● CONJUNTO DE TAREAS
a) En el fragmento sobre los pandas, ¿qué le responde el joven a la muchacha cuando ella le pide que le diga cosas bonitas?
b) Prosigue el fragmento sobre los pandas a partir de su última oración.

Murakami escribe en su libro “Tokio Blues” un diálogo que siempre me ha encantado. Dos enamorados hablan y ella le pide que le diga cosas bonitas, a lo que el joven le responde que le gusta tanto como un oso en primavera. Ante la extrañeza de la joven, él le explica lo siguiente: “Imagina que un hermoso osito se acerca mientras vas paseando por un campo y te dice que si te gustaría rodar con él, tú le dices que sí y os pasáis el día entero rodando abrazados por una ladera sembrada de tréboles. Pues me gustas tanto como eso”. La definición podría ser perfectamente aplicable a la vida en general. Rodar entre risas por un campo de hierba fresca en una mañana soleada abrazados a quien más queremos debe ser lo más parecido al paraíso en la tierra. Los pandas son expertos en esa materia. Dan volteretas sobre sí mismos, son juguetones, traviesos, bonachones y alegres. Pero también tienen un momento de introspección que, como es harto conocido, suele ser síntoma de sabiduría.

● DATOS PROPORCIONADOS
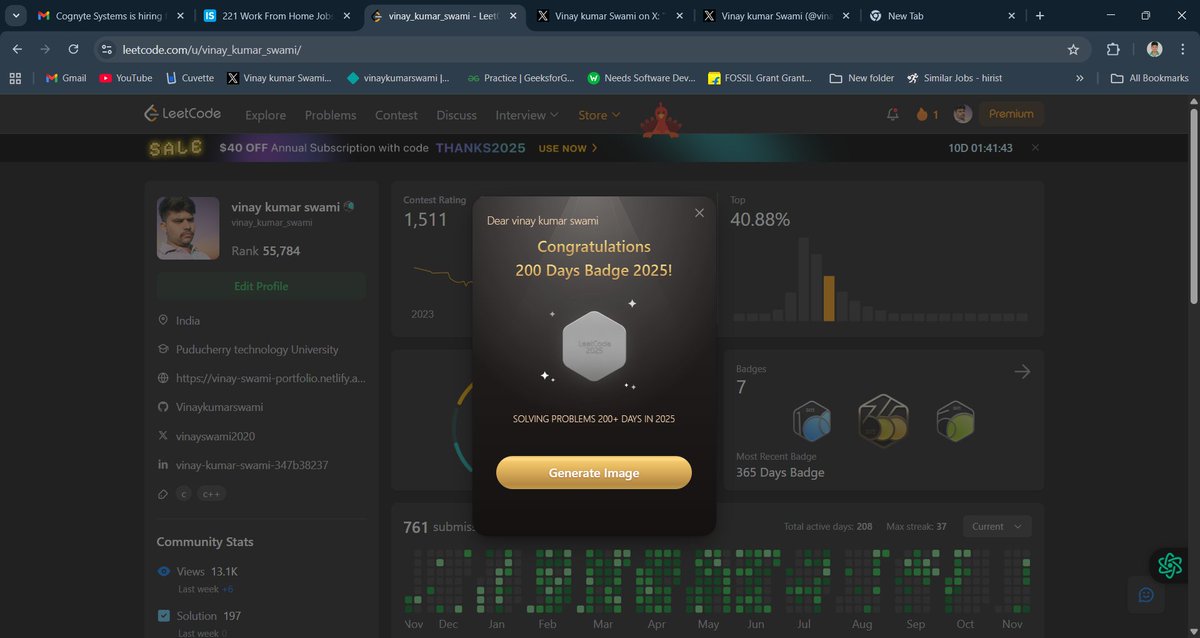Open Gmail from the bookmarks bar

coord(64,77)
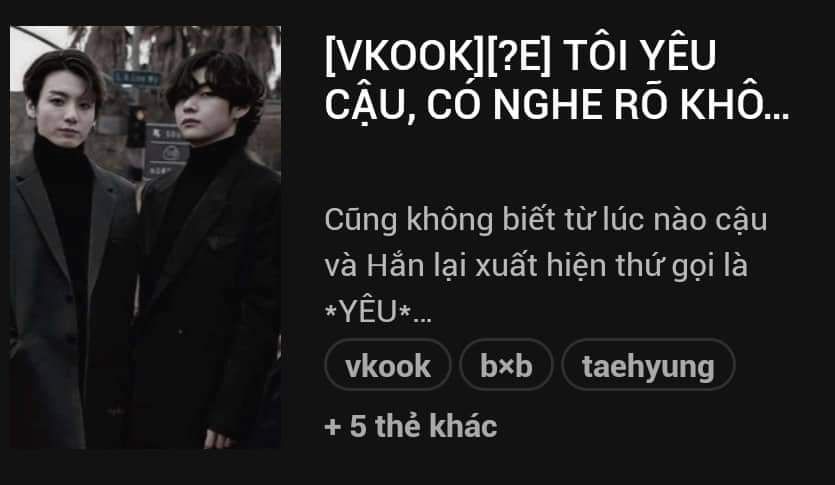
Task: Select the "taehyung" tag chip
Action: tap(648, 365)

● LISTA DE RESPUESTAS
a) Le responde que le gusta tanto como un oso en primavera.

b)
El panda trepa a lo alto de los árboles y se queda arriba, sentado, con sus ojitos pequeños y vivos perdidos en la lejanía, viendo cosas que nosotros ya no sabemos ver. Porque los seres humanos nos hemos vueltos bastante aburridos y ni rodamos por los prados ni damos volteretas ni somos juguetones y alegres. Tampoco somos reflexivos, y si subimos a algún sitio elevado es para hacernos un selfi y enviárselo a un grupo de gente tan tonta como nosotros. No podemos sentarnos a contemplar lo infinito porque nuestro mundo se ha convertido en una especie de aplicación para ser llevada en el reloj, para demostrar que nos sigue más gente que a nuestro cuñado o para fingir que el ser humano está, a pesar de tanto chisme y tanta tecnología, más solo que nunca. Porque estamos solos, muy solos, y esa soledad nos produce un miedo terrible. De ahí que durante el confinamiento la gente se pusiera a hacer lo primero que se le presentase con tal de llenar las horas, ocupando ese horror vacuii intelectual que hace estremecer a esta generación tan poco predispuesta a mirar, como lo hace el panda, desde la colosal altura de esos gigantescos árboles a los que trepa con gracia. El panda, con su serena y mayestática quietud, es ejemplo de cómo los animales pueden ser infinitamente más listos que los hombres y como pueden sentir la vida de manera más íntima y más profunda que nosotros, con todos nuestros ordenadores y demás armatostes. La civilización requiere aparatos artificiales, mientras que la naturaleza solo exige ojos para ver y para comprender.
A mi me gustan los pandas. Soy un rendido admirador de HeHua, la emperatriz de la especie, de Fubao, de Lebao o de XingRong. No hay noche en que mi señora y yo no dediquemos un ratito a mirar sus juegos, sus rabietas – que las hay – y la ternura que desprenden esos ojitos que tienen y que piden a gritos un abrazo. Dan paz porque son buenos, por eso son sabios. Y son sabios porque son buenos. ¡Ay, quisiera ser uno de ellos!